--- GIVEN RECORDS ---

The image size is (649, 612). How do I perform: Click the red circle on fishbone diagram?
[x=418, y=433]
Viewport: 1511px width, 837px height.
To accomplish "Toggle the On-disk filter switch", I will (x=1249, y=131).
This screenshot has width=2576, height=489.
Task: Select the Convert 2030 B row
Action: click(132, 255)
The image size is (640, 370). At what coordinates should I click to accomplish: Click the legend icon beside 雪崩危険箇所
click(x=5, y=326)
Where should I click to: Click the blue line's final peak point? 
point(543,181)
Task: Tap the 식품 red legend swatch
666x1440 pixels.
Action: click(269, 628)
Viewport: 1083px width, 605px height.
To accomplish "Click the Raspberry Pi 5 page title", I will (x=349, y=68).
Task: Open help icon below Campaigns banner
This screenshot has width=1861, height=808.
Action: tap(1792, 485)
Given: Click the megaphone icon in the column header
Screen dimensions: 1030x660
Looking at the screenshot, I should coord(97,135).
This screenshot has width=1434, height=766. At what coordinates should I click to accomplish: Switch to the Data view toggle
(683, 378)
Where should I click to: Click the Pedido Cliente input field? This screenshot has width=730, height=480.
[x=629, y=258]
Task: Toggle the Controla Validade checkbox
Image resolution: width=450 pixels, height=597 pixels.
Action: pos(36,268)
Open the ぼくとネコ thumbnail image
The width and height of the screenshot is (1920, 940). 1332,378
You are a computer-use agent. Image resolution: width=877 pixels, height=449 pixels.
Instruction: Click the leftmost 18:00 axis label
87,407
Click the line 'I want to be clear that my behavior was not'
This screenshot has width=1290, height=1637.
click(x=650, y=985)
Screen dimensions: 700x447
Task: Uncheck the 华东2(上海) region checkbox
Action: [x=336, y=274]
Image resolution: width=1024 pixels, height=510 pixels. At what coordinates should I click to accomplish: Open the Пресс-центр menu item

---

REQUIREMENT |
Exact copies of all the lines above are required.

OUTPUT OF THE EXERCISE |
The image size is (649, 612). How do I perform: Click the red circle on fishbone diagram?
[x=418, y=433]
Viewport: 1511px width, 837px height.
To accomplish "Toggle the On-disk filter switch", I will (x=1249, y=131).
This screenshot has width=2576, height=489.
Task: Select the Convert 2030 B row
Action: click(132, 255)
The image size is (640, 370). At what coordinates should I click to accomplish: Click the legend icon beside 雪崩危険箇所
click(x=5, y=326)
Where should I click to: Click the blue line's final peak point? 
point(543,181)
Task: Tap the 식품 red legend swatch
666x1440 pixels.
Action: click(269, 628)
Viewport: 1083px width, 605px height.
To accomplish "Click the Raspberry Pi 5 page title", I will (x=349, y=68).
Task: Open help icon below Campaigns banner
This screenshot has width=1861, height=808.
Action: tap(1792, 485)
Given: Click the megaphone icon in the column header
Screen dimensions: 1030x660
Looking at the screenshot, I should coord(97,135).
This screenshot has width=1434, height=766. At what coordinates should I click to accomplish: Switch to the Data view toggle
(683, 378)
Where should I click to: Click the Pedido Cliente input field? This screenshot has width=730, height=480.
[x=629, y=258]
Task: Toggle the Controla Validade checkbox
Image resolution: width=450 pixels, height=597 pixels.
Action: pos(36,268)
Open the ぼくとネコ thumbnail image
The width and height of the screenshot is (1920, 940). 1332,378
You are a computer-use agent. Image resolution: width=877 pixels, height=449 pixels.
Instruction: Click the leftmost 18:00 axis label
87,407
Click the line 'I want to be clear that my behavior was not'
This screenshot has width=1290, height=1637.
click(x=650, y=985)
Screen dimensions: 700x447
Task: Uncheck the 华东2(上海) region checkbox
Action: [x=336, y=274]
Image resolution: width=1024 pixels, height=510 pixels. At what coordinates should I click to accomplish: Open the Пресс-центр menu item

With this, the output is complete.